4. Agar sampah plastik bungkus mie instan tidak berakhir di laut

IDN Times/Dhana Kencana

Program Green Warmindo yang sudah berlangsung sejak awal 2018 lalu itu bekerja sama dengan Yayasan Bintari, selaku fasilitator dan pelaksana. Sebagai proyek percontohan, telah diimplementasikan pada 34 warmindo yang berada dalam satu klaster, yakni se-Kecamatan Tembalang, Semarang.

Indofood menyadari untuk menyelesaikan masalah limbah diperlukan partisipasi dari banyak pihak. Devie berharap, warmindo dengan predikat Green Warmindo, seperti milik Sanen, dapat menyebarluaskan kebiasaan dan perilaku pemisahan sampah ke keluarga mereka, antarwarmindo dan pelanggan atau pembeli. Dengan begitu akan lebih banyak masyarakat yang sadar akan segregasi (pemilahan) limbah.

"Indofood memiliki komitmen untuk melakukan praktik bisnis yang berkelanjutan sebagai salah satu aspek kami mengenai tanggung jawab sosial perusahaan terhadap lingkungan. Salah satu programnya adalah Green Warmindo. Ada kemungkinan untuk mengimplementasikan program ini di semua cabang Indofood di Indonesia," terang Kepala Tanggung Jawab Sosial Perusahaan Indofood, Deni Puspahadi.

Selain mendapatkan predikat Green Warmindo tingkat Gold, Sanen juga mendapatkan keuntungan tambahan, meskipun jumlahnya tidak signifikan. Setiap satu kilogram dari sampah bungkus mie instan yang dikumpulkan dihargai Rp500.

"Iya, meskipun murah, Sanen masih tetap terus memilah sampai sekarang. Itu juga sebagai penilaian," papar Tim Pelaksana Program Green Warmindo, Arief Khristanto kepada IDN Times.

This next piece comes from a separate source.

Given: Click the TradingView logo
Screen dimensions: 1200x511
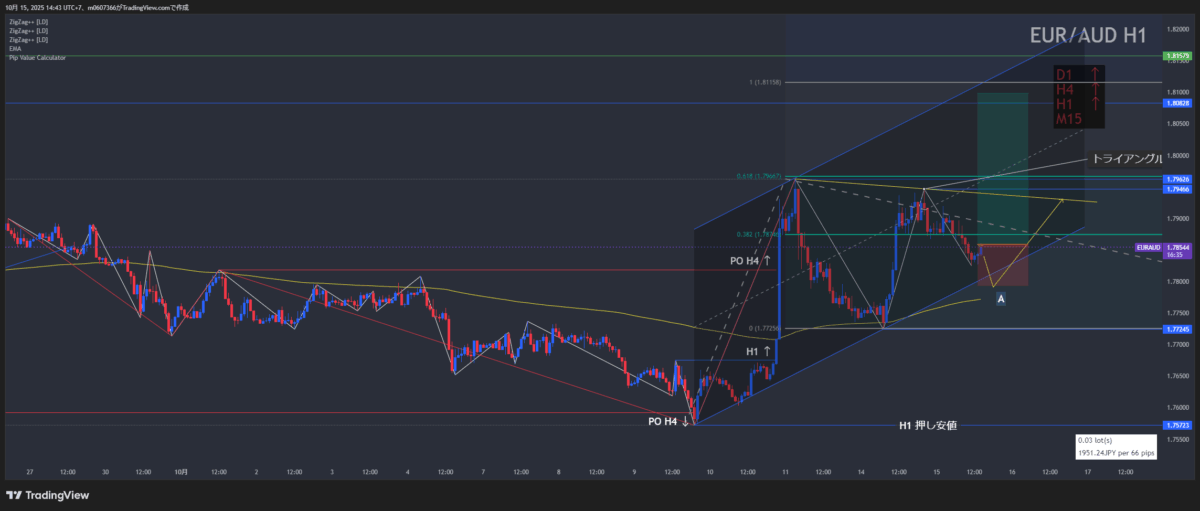Looking at the screenshot, I should tap(47, 494).
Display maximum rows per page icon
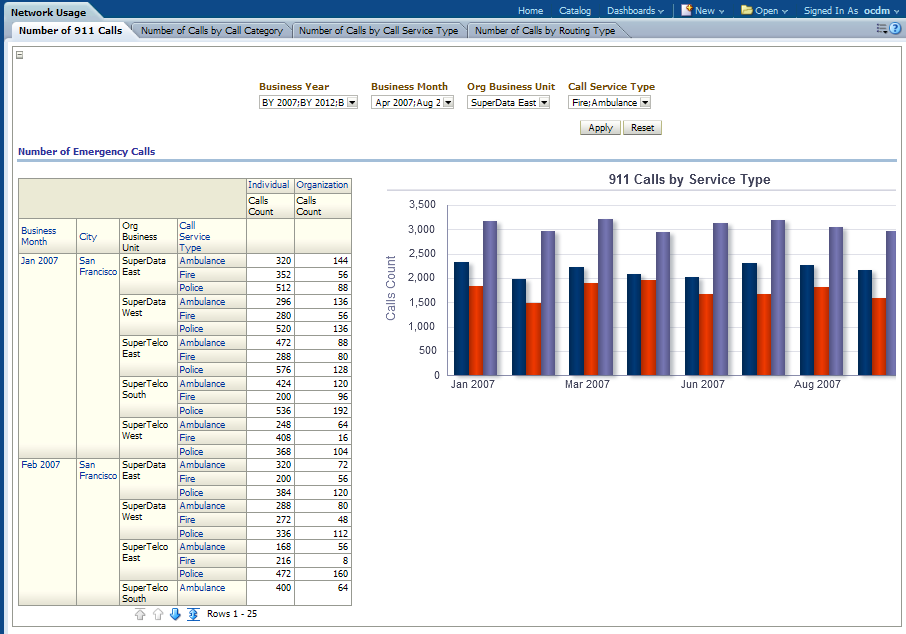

Yayasan Bintari sendiri memilih di Kecamatan Tembalang sebagai proyek percontohan lantaran kian menjamurnya Warmindo seiring berkembangnya kawasan tersebut lantaran berdekatan dengan kampus Universitas Diponegoro Semarang.

"Tembalang dipilih karena memang dekat dengan kampus (Universitas Diponegoro), jadi warmindo-nya banyak, dan sampah yang dihasilkan juga banyak. Karena banyak mahasiswa yang makan di warmindo," imbuhnya.

Arief berharap program Green Warmindo bisa menular kepada masyarakat umum, sebagai bentuk edukasi untuk mendaur ulang sampah plastik. Harapannya sampah plastik tidak lagi menjadi single use lagi dan berakhir di Tempat Pembuangan Akhir (TPA) atau laut.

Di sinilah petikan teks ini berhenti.